→ Testo selezionato:
════════════════════
Etna, scoperto come il magma arriva in superficie grazie a un nuovo studio a guida italiana
Grazie a un’innovativa indagine che comprende un periodo di 10 anni, dal 2006 al 2016, durante il quale sono stati registrati oltre 3.700 eventi sismici con magnitudo locale compresa tra 0.5 e 4.3, un nuovo studio è riuscito a fare luce sulle possibili vie attraverso le quali il magma si “fa strada” verso la superficie del vulcano Etna.
Un risultato reso possibile da una tecnica avanzata di tomografia sismica anisotropa, ovvero che considera la variabilità della velocità delle onde sismiche in base alla direzione di propagazione, ha permesso di ottenere informazioni senza precedenti sulla struttura della crosta terrestre nella regione etnea e sull'interazione tra tettonica e vulcanismo.
════════════════════
→ Dati registrati:
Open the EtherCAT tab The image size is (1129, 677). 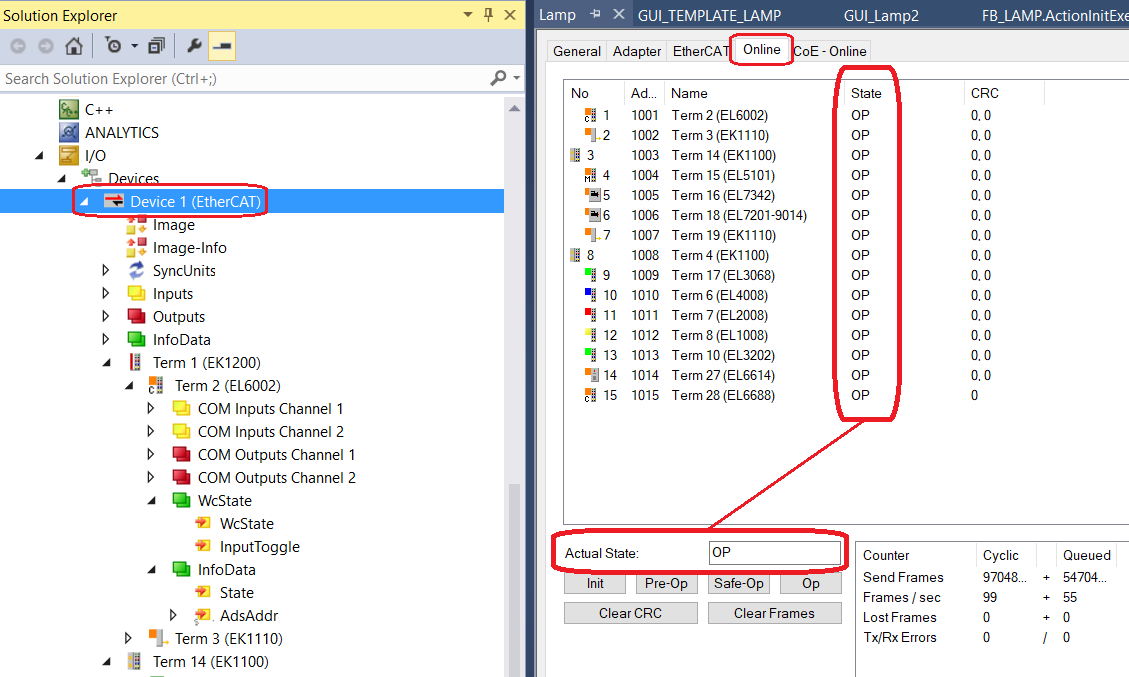(700, 51)
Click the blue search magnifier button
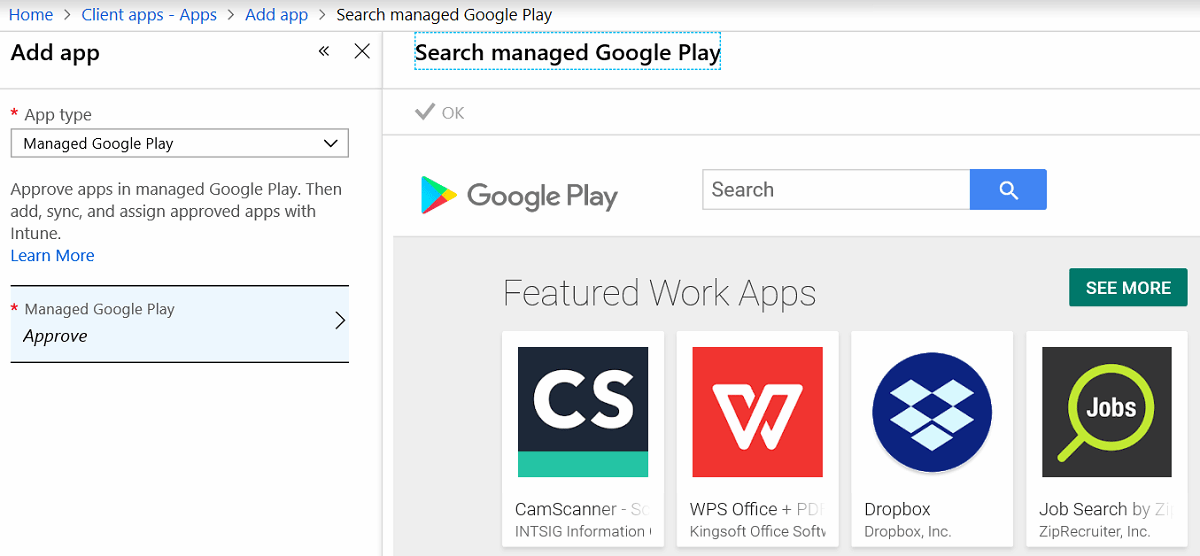 coord(1008,190)
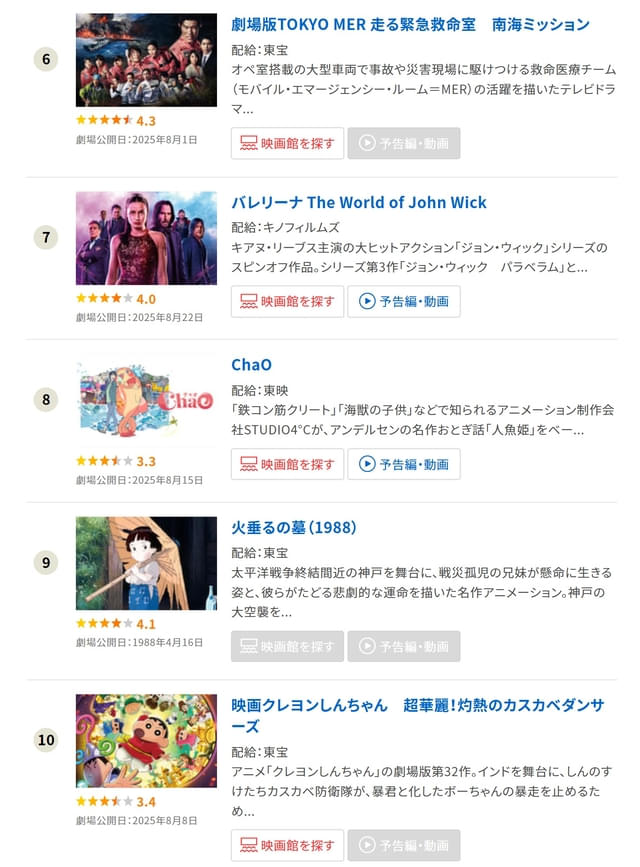Image resolution: width=640 pixels, height=867 pixels.
Task: Click the ChaO trailer play icon
Action: coord(367,464)
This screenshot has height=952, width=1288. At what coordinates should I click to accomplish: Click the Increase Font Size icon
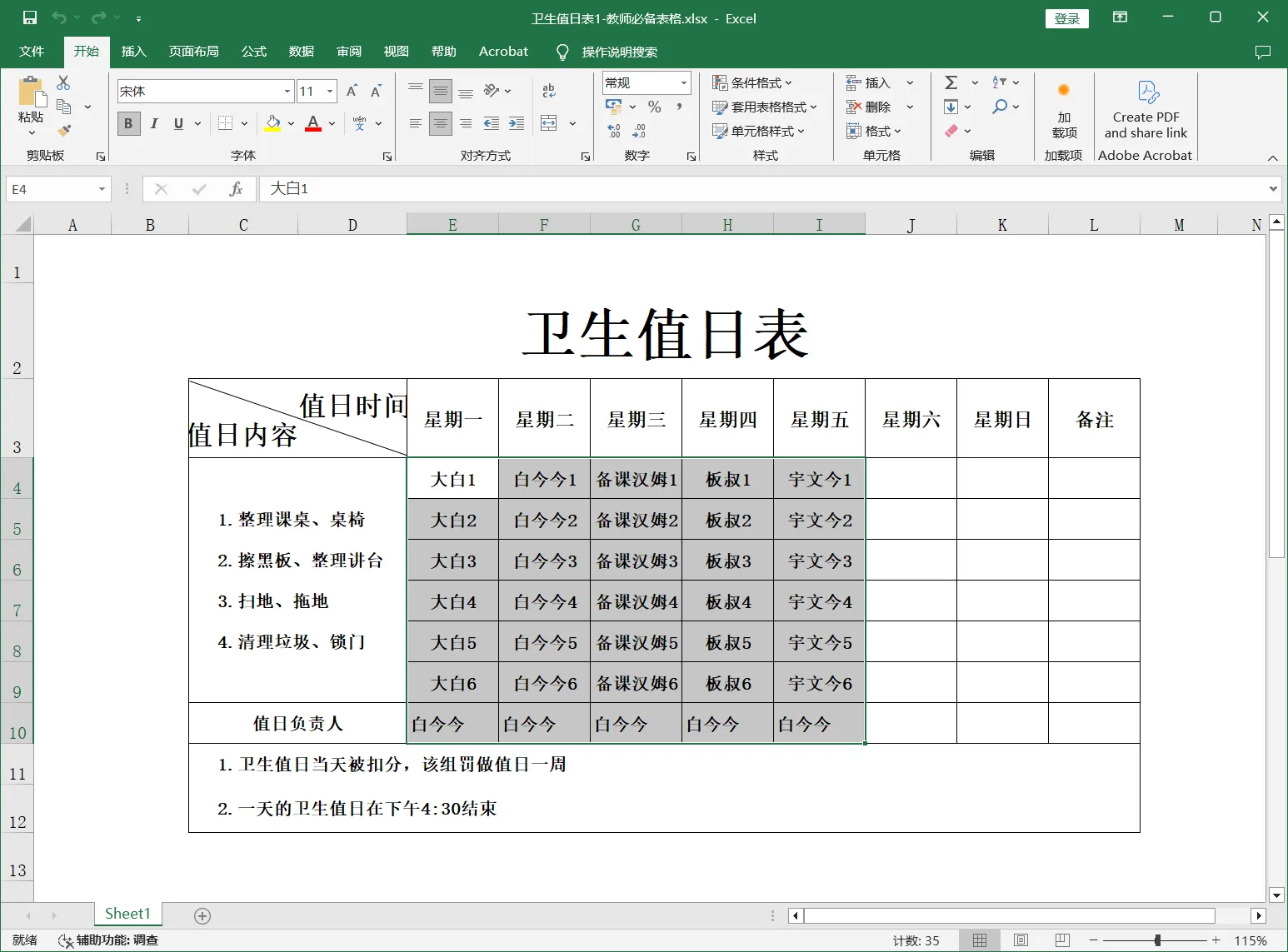click(352, 91)
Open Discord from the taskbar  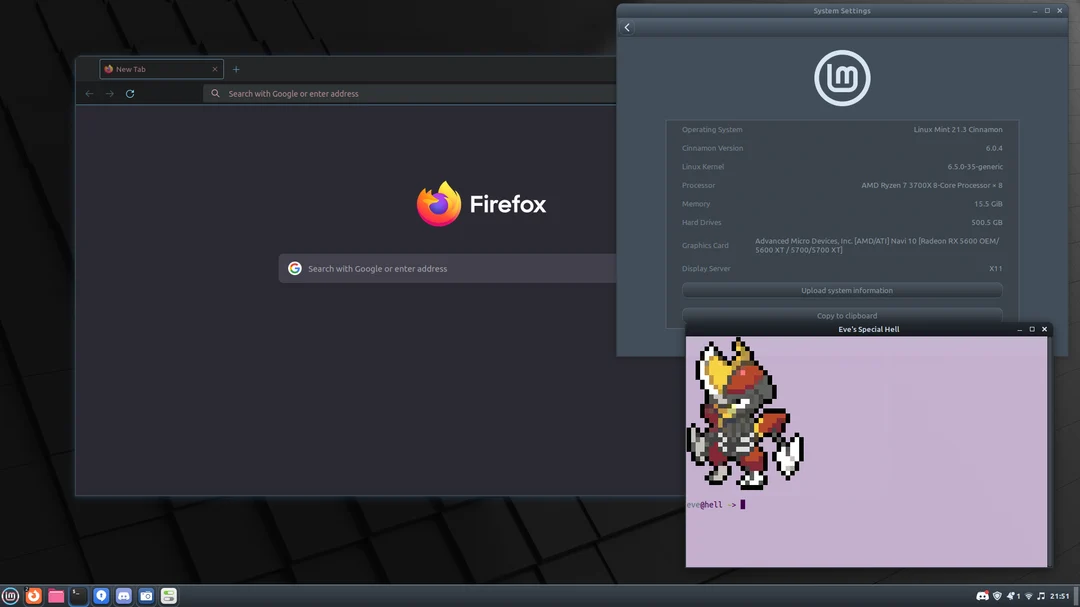click(123, 595)
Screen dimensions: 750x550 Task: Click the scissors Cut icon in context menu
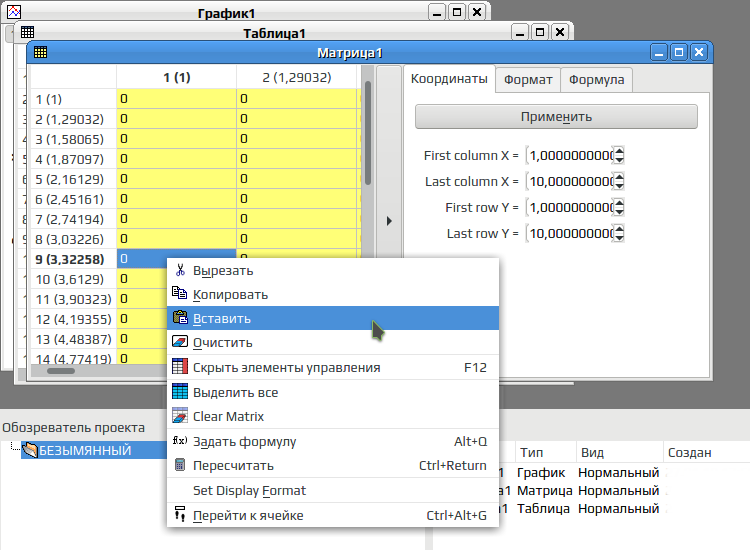coord(180,270)

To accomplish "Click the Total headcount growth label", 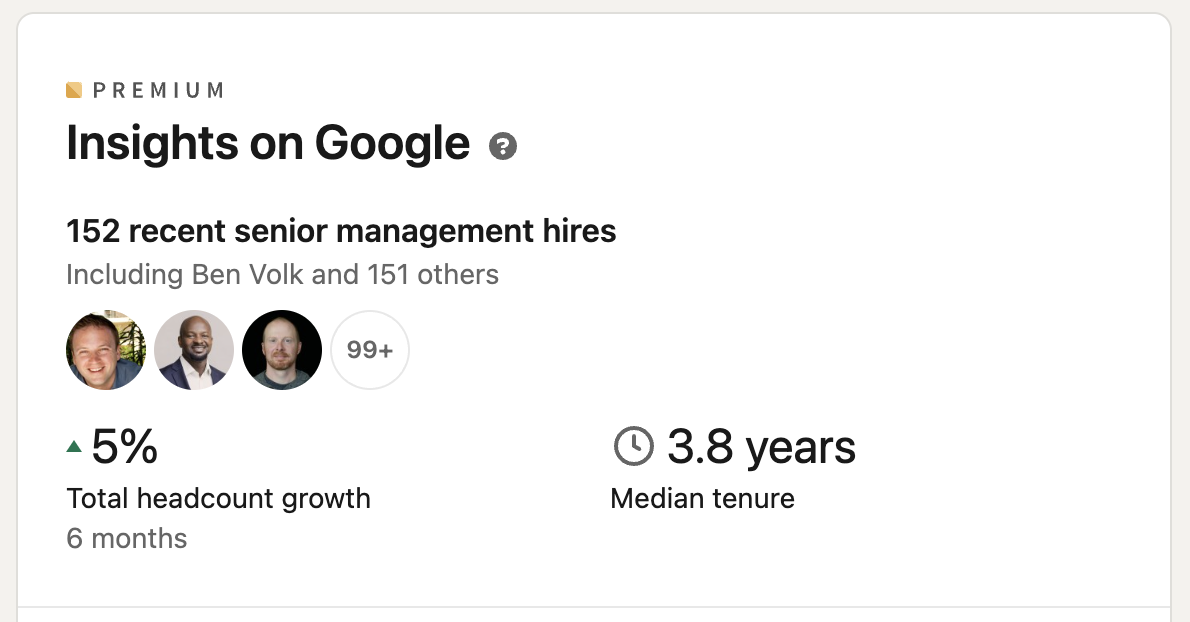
════════════════════
→ Compito assegnato:
Riscrivi il passo del testo sull'Etna partendo da "Etna, scoperto come" e proseguendo fino a "del vulcano Etna.", con "recente lavoro" al posto di "nuovo studio".

→ Risposta qui sotto:
Etna, scoperto come il magma arriva in superficie grazie a un recente lavoro a guida italiana
Grazie a un’innovativa indagine che comprende un periodo di 10 anni, dal 2006 al 2016, durante il quale sono stati registrati oltre 3.700 eventi sismici con magnitudo locale compresa tra 0.5 e 4.3, un recente lavoro è riuscito a fare luce sulle possibili vie attraverso le quali il magma si “fa strada” verso la superficie del vulcano Etna.